We're going to have a photobooth for the show for participants to play with and vintage costumes. 

Of course I'll send the authors free copies of the catalogs.

I will announce the winners the day after the closing deadline for the competition. I'm planning on doing one flash fiction competition a week every Monday from now until April.  You can preview the works I have so far completed here:

This one was e-mailed to me:

Edgar Doily, hair all shocked and his ears like the spread wings of birds, and a smile as bright as old man Hoyle’s picket fence and just as crooked. And his pa said he was to come straight home, soon as school finished, and he had chores to do and his homework, too. And no man ever made a success of his life without he had to put in the effort, that’s what his pa says. Only Edgar Doily didn’t go straight home. Up to the point he went with Tommy and Shoo and Grits.

Throwing stones, throwing them at the sky, high as birds or clouds, and then those stones falling, fast as bullets, and entering the water making a sound like duck-farts, and that’s what the boys call ‘em, and the boys laughing fit to burst at that.

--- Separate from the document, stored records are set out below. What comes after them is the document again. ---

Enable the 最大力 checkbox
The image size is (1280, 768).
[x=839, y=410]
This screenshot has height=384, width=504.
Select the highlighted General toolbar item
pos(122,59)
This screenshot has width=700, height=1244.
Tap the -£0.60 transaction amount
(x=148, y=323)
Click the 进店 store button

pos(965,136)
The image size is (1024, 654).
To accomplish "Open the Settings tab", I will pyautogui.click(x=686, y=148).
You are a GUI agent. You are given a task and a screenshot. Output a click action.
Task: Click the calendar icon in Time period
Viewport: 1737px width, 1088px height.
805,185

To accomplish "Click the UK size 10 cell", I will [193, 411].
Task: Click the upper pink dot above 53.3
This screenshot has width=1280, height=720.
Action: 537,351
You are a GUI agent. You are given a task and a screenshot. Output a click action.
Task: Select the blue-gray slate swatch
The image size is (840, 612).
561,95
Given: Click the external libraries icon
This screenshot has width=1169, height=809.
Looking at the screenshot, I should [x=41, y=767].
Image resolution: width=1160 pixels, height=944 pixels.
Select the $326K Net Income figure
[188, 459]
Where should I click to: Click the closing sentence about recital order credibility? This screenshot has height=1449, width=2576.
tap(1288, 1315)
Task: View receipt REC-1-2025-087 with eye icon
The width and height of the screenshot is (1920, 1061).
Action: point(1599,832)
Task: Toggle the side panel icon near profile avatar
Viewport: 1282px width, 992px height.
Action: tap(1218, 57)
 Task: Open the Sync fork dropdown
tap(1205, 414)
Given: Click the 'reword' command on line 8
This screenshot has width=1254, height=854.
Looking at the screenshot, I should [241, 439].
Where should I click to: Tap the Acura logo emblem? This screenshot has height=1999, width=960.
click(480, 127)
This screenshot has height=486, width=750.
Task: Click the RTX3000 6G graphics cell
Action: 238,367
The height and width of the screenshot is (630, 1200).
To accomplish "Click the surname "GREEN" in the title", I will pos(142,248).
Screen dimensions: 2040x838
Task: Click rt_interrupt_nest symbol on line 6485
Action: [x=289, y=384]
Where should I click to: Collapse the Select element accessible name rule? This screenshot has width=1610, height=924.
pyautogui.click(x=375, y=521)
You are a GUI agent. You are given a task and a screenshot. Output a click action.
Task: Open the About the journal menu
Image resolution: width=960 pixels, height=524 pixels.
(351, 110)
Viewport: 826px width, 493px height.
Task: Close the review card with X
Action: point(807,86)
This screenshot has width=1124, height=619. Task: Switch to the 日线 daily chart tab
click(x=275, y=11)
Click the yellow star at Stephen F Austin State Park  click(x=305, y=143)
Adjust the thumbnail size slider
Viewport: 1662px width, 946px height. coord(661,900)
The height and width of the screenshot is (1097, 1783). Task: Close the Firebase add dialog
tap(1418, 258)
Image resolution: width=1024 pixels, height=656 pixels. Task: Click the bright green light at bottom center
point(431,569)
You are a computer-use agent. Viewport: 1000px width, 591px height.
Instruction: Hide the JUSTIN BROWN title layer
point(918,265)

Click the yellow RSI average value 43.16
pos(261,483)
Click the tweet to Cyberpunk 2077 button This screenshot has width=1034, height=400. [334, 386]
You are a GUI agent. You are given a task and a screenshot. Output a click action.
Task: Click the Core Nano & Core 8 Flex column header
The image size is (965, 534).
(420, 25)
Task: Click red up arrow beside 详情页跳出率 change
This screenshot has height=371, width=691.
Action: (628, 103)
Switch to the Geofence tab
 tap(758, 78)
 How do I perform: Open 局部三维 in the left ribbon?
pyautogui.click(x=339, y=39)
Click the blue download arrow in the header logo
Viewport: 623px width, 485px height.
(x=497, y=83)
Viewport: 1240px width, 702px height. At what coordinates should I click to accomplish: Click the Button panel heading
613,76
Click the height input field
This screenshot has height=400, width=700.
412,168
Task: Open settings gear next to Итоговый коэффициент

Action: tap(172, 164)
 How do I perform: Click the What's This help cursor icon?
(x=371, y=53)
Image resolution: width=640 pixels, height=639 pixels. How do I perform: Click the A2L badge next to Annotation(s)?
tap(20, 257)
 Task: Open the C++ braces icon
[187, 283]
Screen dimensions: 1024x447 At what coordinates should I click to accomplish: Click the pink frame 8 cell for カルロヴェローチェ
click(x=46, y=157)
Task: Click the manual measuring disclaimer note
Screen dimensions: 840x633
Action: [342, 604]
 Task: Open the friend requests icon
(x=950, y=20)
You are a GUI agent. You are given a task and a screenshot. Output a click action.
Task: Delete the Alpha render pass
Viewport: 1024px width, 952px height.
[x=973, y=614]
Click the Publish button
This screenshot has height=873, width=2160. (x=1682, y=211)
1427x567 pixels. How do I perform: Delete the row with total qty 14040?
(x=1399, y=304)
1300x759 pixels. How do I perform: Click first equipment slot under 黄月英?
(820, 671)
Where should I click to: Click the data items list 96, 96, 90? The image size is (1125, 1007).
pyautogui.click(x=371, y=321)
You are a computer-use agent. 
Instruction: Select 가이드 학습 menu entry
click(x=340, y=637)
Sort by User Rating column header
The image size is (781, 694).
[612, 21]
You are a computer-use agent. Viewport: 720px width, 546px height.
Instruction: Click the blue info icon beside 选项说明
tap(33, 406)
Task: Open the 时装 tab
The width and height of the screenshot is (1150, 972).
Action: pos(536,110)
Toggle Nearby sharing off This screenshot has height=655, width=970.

And Tiff’s there’ too, and the boys all think she’s the prettiest girl in school, so they throw their stones a little harder, even though their arms ache, and they laugh a little louder and all for the catching of Tiff’s attention. And she knows. Handstands then, and cartwheels turning, and Tiff joins in, tucks her skirts into her knickers and shows the boys a longer leg, and their whole world is turned upside down and time is too quickly spent, their time, and the church clock tells them it is late.

‘You have the bluest eyes I ever saw, Edgar Doily, and I choose you to walk me home.’

And he is dizzy and his heart skips and he might be turning cartwheels still. And the prettiest girl in school takes his hand in hers and they walk the slow way to where she lives, and what they talk about he afterwards can’t recall, but he talks without halt until they stand at her door. And she turns to him and tip-toe tall she leans into Edgar Doily and kisses him, the kitten-pink tip of her tongue in his mouth and kitten-soft, too. And she says he kisses real nice and she hopes he’ll walk her home again one day.

And ‘what you got to smile at Edgar Doily?’ says old man Hoyle leaning on his picket fence gate, a pipe between his teeth and his old cur curled at his feet. ‘Cos your pa’s looking for you and he ain’t smiling, no sir, he ain’t.’

And Edgar notices then the dark at his back and the sun gone from the sky, and he quickens his step, skipping it looks like, and he stumbles some, but the smile does not slip, and Edgar Doily holds tight to the memory of Tiff’s kitten-kiss. All the way home and his pa waiting there, looking at the clock on the mantelpiece and counting off the minutes, and they are many.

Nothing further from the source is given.